綺麗な綺麗な年下の彼女。
年下なのに拙者よりも大人で頭もキレるし、腕もいい。
才色兼備とはこの事だと実感させられる。
拙者にないものを全て持っているそんな拙者の愛おしき人。
彼女はどれほど拙者以上のものを持っているのだろうか?
年下の彼女
付き合いだして早半年。
告白して付き合う事になるなんて思いもしていなかった事。
それがもう半年もその関係が続いているという奇跡的な事実。
それだけでも嬉しいと思わなければいけないのであろうが。
そうもいかぬが男心。
付き合い始めて半年も経つのに手すら握れていない。
なんと情けない事だろうか。
そう思って今日、久々に重なった休日に部屋の中で過しているのにも関わらず思わず言い放ってしまった。
「殿。そ、その・・・手を・・・手を繋いでもよいですか!?」
「・・・・・・・・」
唐突に告げた言葉により異様な雰囲気が当たりに立ち込める。
常に無表情であるから表情の変化がないのは仕方ない。
しかし、何かを言うだの何らかの反応がないとどうにも動きづらい。
時間は刻々と刻まれていく。
数秒続いた沈黙に耐え兼ねて拙者がまた口を開こうとして顔を上げるとふいにずいっと殿が顔を寄せてきた。

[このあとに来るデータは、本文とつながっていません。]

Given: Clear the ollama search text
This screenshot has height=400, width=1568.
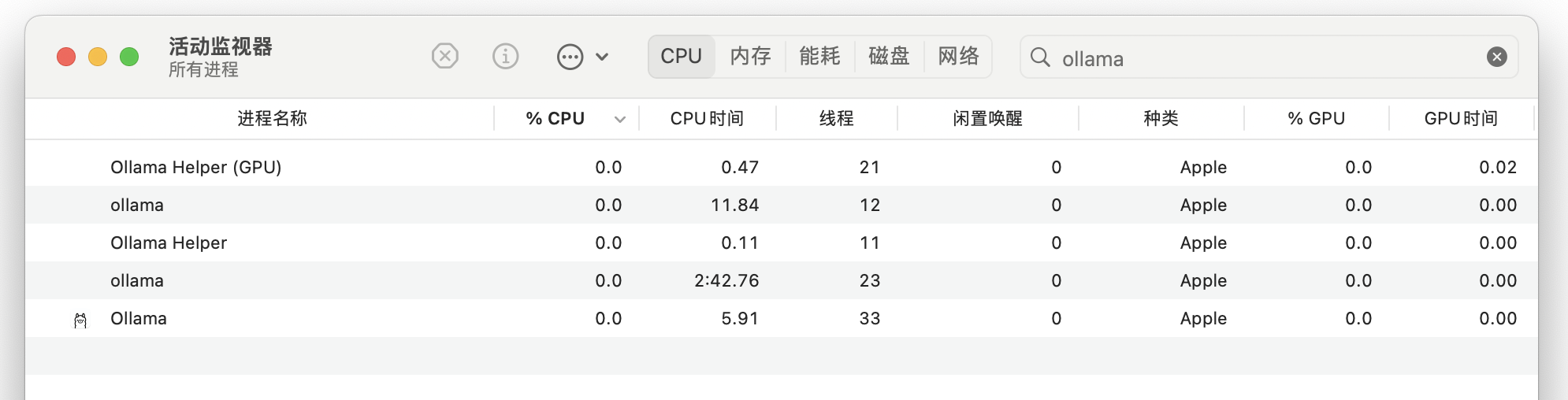Looking at the screenshot, I should tap(1497, 57).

今にも唇が触れそうな距離に音もなく近づいて見せたのだ。
「うわぁ・・・っ!!」
カァアアッと頬に熱が上がるのがわかる。
すると、彼女はそれに気づいてなのかはわからないが珍しくクスっと笑みを零した。
口角を少し上げるだけの本当に小さな変化だがそれを見逃すことなど有り得なかった。
今までずっと見つめ続けてきたのだから些細な変化だってすぐにわかる。
「ねぇ?バジル」
彼女がそっと楽しげに口を開いた。
吐息が顔に掛かり、思わずまた心臓がドクリと脈打った。
「は、はい!?」
少し上擦った声で返事を返すと
彼女は悪戯を思いついた子供のような無邪気な笑みを口元に湛え告げる。
「手を繋ぐだけでいいの?」
「へ?」
紡がれた予想外の言葉に拙者は気の抜けた声を出した。
「じれったい。キスしちゃうよ?」
「へ!?・・・んっ!!!」
驚くべき発言の後、考えぬ間も与えぬほどすぐに拙者の唇は彼女に塞がれた。
そっと触れて交わるそれがとても心地よくて夢を見ているように感じた。
その唇がそっと離れると互いに若干の熱を帯びた瞳で見詰め合う。
先に口を開いたのは彼女だった。
「今度はバジルから頂戴?」
「え!?」
また予想外な言葉に翻弄されるように再度驚く。
すると、彼女は拙者の首に両腕を回した。
「それとも私のこと嫌いになった?」
「そ、そんなことはないですが。いい、のですか?」
「いいも悪いも。こんなこと好きなバジルにしかさせないけど」
「だって恋人でしょ?」と尋ねられてそれもそうだと自己納得する。
それにしても先ほどから目まぐるしいほどの展開に若干頭はパンク寸前だ。
そんな拙者に気づいたのか彼女がまた笑った。
今度は満面の笑みといっていいほどの笑みで。
「言ってなかったけど私バジルの事昔から好きだったの。だから、告白された時も嬉しかったんだけど。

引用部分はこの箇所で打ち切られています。